What you will do:
Repeat only part of the entries. Start at the line that has "EVENTI (331, 27)" and keep going through the last line, exactly as given.
════════════════
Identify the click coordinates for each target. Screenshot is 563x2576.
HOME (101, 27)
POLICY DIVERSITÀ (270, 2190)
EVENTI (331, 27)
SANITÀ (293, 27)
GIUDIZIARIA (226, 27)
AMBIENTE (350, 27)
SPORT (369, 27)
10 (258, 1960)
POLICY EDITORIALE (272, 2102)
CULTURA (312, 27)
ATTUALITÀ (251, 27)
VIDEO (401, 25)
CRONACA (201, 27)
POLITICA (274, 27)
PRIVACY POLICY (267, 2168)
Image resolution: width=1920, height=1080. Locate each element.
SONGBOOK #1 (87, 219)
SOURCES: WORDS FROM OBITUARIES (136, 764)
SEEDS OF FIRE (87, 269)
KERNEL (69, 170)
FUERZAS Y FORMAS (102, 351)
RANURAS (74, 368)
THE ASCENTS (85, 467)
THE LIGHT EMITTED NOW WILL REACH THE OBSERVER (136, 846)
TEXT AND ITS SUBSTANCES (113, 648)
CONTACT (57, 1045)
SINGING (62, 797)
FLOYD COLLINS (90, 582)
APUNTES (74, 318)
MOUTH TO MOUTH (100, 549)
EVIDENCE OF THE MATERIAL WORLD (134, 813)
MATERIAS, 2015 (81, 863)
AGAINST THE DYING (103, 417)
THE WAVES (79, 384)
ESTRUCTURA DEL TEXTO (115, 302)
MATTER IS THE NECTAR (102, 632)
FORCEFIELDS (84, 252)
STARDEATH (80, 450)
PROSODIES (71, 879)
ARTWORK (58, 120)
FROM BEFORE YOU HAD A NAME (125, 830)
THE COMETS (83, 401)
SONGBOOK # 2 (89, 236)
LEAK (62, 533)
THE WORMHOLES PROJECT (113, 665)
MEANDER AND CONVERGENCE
════════════════
Task response:
EVENTI (331, 27)
SANITÀ (293, 27)
GIUDIZIARIA (226, 27)
AMBIENTE (350, 27)
SPORT (369, 27)
10 (258, 1960)
POLICY EDITORIALE (272, 2102)
CULTURA (312, 27)
ATTUALITÀ (251, 27)
VIDEO (401, 25)
CRONACA (201, 27)
POLITICA (274, 27)
PRIVACY POLICY (267, 2168)
Image resolution: width=1920, height=1080. Locate each element.
SONGBOOK #1 (87, 219)
SOURCES: WORDS FROM OBITUARIES (136, 764)
SEEDS OF FIRE (87, 269)
KERNEL (69, 170)
FUERZAS Y FORMAS (102, 351)
RANURAS (74, 368)
THE ASCENTS (85, 467)
THE LIGHT EMITTED NOW WILL REACH THE OBSERVER (136, 846)
TEXT AND ITS SUBSTANCES (113, 648)
CONTACT (57, 1045)
SINGING (62, 797)
FLOYD COLLINS (90, 582)
APUNTES (74, 318)
MOUTH TO MOUTH (100, 549)
EVIDENCE OF THE MATERIAL WORLD (134, 813)
MATERIAS, 2015 (81, 863)
AGAINST THE DYING (103, 417)
THE WAVES (79, 384)
ESTRUCTURA DEL TEXTO (115, 302)
MATTER IS THE NECTAR (102, 632)
FORCEFIELDS (84, 252)
STARDEATH (80, 450)
PROSODIES (71, 879)
ARTWORK (58, 120)
FROM BEFORE YOU HAD A NAME (125, 830)
THE COMETS (83, 401)
SONGBOOK # 2 (89, 236)
LEAK (62, 533)
THE WORMHOLES PROJECT (113, 665)
MEANDER AND CONVERGENCE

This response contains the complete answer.